Show each line of the entries below that contains the string "folder". Case counts.
# # # #
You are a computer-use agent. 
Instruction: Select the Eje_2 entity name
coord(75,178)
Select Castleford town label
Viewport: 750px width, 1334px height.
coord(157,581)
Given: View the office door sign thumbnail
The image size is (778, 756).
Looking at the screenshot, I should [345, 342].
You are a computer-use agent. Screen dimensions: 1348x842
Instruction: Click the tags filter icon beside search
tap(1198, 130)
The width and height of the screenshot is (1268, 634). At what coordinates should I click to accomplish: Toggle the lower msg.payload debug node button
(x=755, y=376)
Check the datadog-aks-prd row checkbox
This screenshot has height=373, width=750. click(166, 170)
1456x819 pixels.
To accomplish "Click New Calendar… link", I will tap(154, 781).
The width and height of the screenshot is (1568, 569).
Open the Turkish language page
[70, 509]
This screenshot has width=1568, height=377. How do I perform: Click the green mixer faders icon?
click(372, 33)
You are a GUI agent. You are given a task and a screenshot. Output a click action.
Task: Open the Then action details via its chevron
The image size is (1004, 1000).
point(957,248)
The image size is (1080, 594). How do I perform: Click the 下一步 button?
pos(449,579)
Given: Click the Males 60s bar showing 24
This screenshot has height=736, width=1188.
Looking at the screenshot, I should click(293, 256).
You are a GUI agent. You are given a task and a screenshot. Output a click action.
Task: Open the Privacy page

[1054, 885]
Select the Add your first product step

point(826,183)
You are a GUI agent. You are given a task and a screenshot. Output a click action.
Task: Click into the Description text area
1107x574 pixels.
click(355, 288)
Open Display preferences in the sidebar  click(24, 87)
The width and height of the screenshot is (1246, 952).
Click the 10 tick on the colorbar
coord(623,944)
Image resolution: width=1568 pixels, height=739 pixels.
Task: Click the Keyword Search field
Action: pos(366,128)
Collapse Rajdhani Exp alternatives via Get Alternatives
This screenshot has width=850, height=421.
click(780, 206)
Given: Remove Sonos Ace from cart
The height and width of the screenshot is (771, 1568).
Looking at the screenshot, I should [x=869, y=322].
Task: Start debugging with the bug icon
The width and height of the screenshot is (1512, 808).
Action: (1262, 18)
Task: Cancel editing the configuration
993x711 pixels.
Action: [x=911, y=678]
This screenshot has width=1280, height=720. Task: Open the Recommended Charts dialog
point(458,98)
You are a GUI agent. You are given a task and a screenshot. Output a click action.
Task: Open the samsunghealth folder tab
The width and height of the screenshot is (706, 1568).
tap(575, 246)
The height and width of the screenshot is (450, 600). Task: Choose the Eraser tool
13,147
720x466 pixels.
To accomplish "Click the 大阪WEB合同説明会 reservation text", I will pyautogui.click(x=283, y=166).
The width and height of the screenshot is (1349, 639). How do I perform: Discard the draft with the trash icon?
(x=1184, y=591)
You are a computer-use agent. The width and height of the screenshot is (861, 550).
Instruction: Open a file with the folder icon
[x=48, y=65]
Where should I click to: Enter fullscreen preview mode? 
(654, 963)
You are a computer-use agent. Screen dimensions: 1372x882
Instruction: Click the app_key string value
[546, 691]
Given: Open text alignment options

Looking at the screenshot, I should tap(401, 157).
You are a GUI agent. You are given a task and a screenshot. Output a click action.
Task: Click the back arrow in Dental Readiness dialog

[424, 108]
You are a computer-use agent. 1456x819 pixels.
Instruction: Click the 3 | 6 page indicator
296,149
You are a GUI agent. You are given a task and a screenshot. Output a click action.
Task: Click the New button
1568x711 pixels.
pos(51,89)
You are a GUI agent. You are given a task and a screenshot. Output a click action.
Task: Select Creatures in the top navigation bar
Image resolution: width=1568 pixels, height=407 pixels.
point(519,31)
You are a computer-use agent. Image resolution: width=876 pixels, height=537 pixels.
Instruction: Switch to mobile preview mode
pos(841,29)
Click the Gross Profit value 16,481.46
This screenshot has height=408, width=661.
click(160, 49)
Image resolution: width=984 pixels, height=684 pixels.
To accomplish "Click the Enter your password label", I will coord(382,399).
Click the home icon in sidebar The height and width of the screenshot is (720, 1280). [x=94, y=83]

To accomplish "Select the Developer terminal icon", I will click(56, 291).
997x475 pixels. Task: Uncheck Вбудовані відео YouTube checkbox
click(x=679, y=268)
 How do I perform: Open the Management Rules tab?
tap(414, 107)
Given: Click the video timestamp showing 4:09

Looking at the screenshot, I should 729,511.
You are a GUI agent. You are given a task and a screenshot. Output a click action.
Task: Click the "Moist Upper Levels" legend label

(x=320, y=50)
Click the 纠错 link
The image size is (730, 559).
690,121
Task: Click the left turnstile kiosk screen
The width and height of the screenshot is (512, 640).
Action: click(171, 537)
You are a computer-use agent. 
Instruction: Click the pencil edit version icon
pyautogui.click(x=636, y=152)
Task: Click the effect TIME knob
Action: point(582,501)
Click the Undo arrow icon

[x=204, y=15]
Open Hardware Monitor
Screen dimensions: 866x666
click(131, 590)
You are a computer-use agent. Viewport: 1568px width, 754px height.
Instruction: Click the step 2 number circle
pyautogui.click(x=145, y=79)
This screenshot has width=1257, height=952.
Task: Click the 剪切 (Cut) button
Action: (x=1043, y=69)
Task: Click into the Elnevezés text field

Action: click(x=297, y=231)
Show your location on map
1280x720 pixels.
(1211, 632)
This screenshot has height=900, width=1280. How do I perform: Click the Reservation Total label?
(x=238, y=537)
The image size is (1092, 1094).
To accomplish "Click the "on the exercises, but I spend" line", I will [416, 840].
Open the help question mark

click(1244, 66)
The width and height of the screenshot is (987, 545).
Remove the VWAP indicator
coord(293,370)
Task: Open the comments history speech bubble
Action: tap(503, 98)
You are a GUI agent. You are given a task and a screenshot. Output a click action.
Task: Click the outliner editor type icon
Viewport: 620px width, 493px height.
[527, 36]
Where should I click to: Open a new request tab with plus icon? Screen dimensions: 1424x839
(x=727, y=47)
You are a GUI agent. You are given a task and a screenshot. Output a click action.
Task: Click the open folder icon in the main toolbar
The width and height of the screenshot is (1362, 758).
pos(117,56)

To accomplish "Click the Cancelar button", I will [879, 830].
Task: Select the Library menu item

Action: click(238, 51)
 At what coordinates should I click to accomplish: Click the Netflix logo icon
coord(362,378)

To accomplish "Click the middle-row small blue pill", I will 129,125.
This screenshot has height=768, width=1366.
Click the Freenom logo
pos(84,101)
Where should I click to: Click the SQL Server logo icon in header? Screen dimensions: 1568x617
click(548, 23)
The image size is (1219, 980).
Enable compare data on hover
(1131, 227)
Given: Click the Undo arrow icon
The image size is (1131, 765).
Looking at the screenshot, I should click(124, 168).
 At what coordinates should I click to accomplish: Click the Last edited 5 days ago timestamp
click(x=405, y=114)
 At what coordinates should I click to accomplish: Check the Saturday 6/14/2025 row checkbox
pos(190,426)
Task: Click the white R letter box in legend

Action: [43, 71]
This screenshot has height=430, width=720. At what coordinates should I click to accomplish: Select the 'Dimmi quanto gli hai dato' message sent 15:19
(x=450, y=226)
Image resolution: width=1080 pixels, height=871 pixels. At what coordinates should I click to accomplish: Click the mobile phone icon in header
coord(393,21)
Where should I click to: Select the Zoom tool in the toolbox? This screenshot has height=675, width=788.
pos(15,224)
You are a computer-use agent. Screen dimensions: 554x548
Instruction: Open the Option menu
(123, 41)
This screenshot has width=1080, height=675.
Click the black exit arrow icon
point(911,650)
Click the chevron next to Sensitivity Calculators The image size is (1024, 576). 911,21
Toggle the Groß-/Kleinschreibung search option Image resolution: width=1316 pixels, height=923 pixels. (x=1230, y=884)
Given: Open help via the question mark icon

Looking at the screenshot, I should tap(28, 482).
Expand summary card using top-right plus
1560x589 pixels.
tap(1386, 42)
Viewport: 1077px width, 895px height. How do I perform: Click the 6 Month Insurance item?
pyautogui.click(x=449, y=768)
# # # #
Written response -
Task: Open the samsunghealth folder tab
Instruction: Open a file with the folder icon
Task: Click the open folder icon in the main toolbar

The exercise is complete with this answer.